**Brief 1**:
Using the passage on Israeli ministers, answer each question on its own line, marked (a), (b) and (c):
(a) From which country did Meirav Cohen's parents immigrate?
(b) Which authority did Orit Farkash-Hacohen chair before her appointment as Minister of Strategic Affairs?
(c) Which party is Yaakov Avitan a member of?
**Brief 2**:
Proceed with the passage on Israeli ministers, picking up right after its final sentence.

**Given passage**:
* * * *
He joined the “Peace Now” movement as a young student.

The Minister of Public Security, who deals with Police Forces, Prison System and Fire Department, is led by Amir Ohana, another member of the LGBT community.

He previously held the post of Minister of Justice. His parents are Sephardic Jewish immigrants from Morocco. He served in the IDF as a road accident investigator in the Military Police. After leaving regular military service, he served in the Shin Bet, the Israel Security Agency.

 He is also Chairman of the Likudgay caucus Likud Pride.

 Gilad Erdan from the Likud Party is the current Regional Cooperation Minister.

 He formerly held the posts of Minister of Public Security, Strategic Affairs, as well as Minister of Information, Minister of Environmental Protection, Minister of Communications, Home Front Defence Minister and Minister of Internal Affairs.

 Son of Romanian Jews of Hungarian descent, he studied law at Bar-Ilan University and practices as a lawyer. He is also legal advisor to Benyamin Netanyahu.

 He is very close to the U.S. Evangelical Zionist network and was also Israeli Ambassador to the United States from January 2020 to date.

 Yaakov Avitan is the current Minister of Religious Affairs. He is the son of the Rabbi of Be’er Tuvla Regional Council. He was ordained as a Rabbi at the age of 19 and is a current member of the Shas party.

The Ministry of Science and Technology is led by Yizar Shai from the “Blue and White” alliance.

He was born to parents from Argentina. In 1981 he started his national service in the Israel Defence Forces, joining the Paratroopers Brigade and serving in the 1982 Lebanon War.

 He studied at Technion, the best scientific university in Israel and in the whole Middle East, established in 1912, which is currently 85thin the world’s scientific university ranking.

 He established the Business Layers company in 1998.

The Ministry of Settlement Affairs is led by Tzipi Hotovely from the Likud Party.

She already served as Minister of Diaspora Affairs and has a sound legal background.

 She practices Orthodox Judaism and was born to parents who immigrated to Israel from Georgia. She is a famous TV journalist, known for her radical anti-assimilation views on Israeli Arabs.

Meirav Cohen is the Minister for Social Equality and was born to parents who immigrated from Morocco.

 During her national service in the Israel Defence Forces she worked at Army radio as a presenter and editor. She studied at the Hebrew University of Jerusalem for a BA in Economics and Business Administration. She is a member of the “Blue and White” alliance.

 Orit Farkash-Hacohen, from the “Blue and White” alliance, was appointed Minister of Strategic Affairs. She was previously Chairwoman of the Electricity Authority.

She had a career as lawyer and worked for the Anti-Trust Authority. Between 2006 and 2007 she attended Harvard University, earning a Master’s Degree in Public Administration.
* * * *
**Given material**:
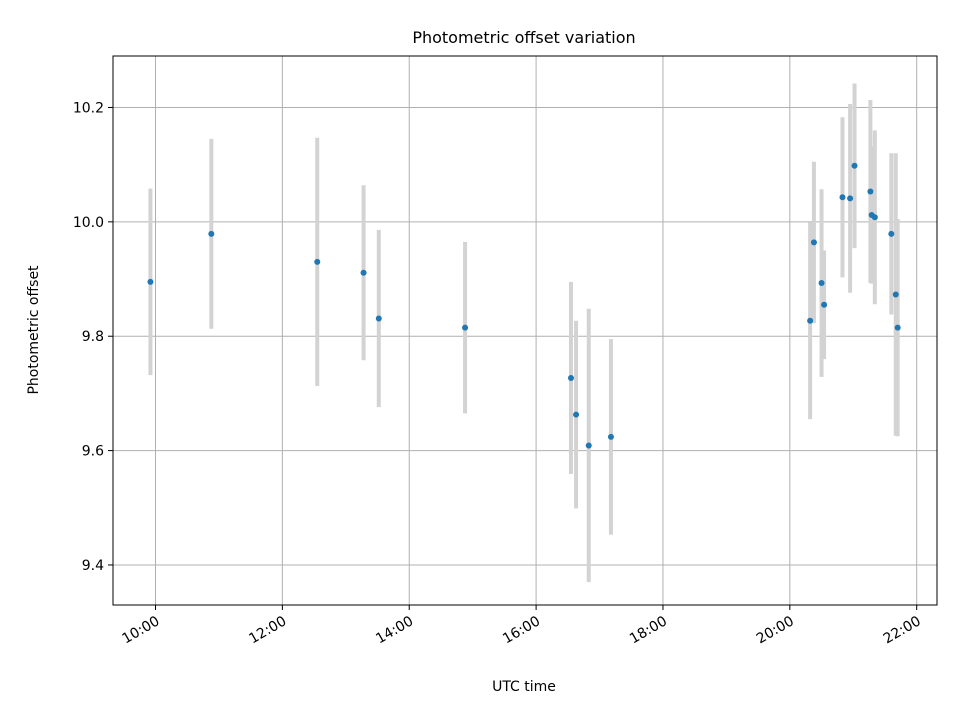  I want to click on y-axis: 9.4 9.6 9.8 10.0 10.2, so click(93, 337).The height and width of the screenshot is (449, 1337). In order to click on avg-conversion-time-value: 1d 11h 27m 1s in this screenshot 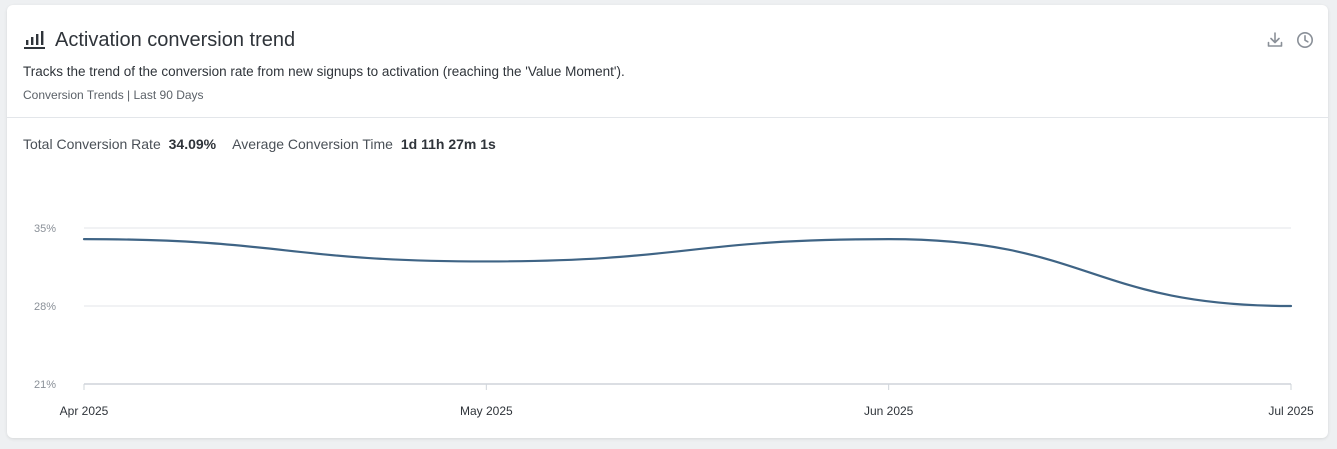, I will do `click(448, 144)`.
* * * *
**Task response 1**:
(a) Morocco
(b) The Electricity Authority
(c) Shas

**Task response 2**:
Asaf Zamir serves as the new Minister of Tourism for the “Blue and White” alliance. Formerly Deputy Mayor of Tel Aviv, his family lived in the United States for four years during his childhood. During his national service in the Israel Defence Forces he served in the central control unit of the Israel Air Force. After graduating from Tel Aviv University, he started his career as a lawyer.

 An old friend of Italy, Miri Regev, was appointed Minister of Transportation for the Likud Party. She also previously served as Minister of Culture and Sports. Her father was from Morocco and her mother from Spain.

She began serving as the IDF spokeperson’s representative in the Israeli Southern Command and in 2003 she was appointed coordinator of the national public relations efforts at the Israeli Prime Minister’s Office in preparation for the IraqWar.

 She continued to work in the field of military communication during Israel’s disengagement from Gaza in 2005 and the 2006 Lebanon War.

 Finally, Tzachi Hanegbi, a national security expert, is the current Minister without portfolio at the Prime Minister’s Office.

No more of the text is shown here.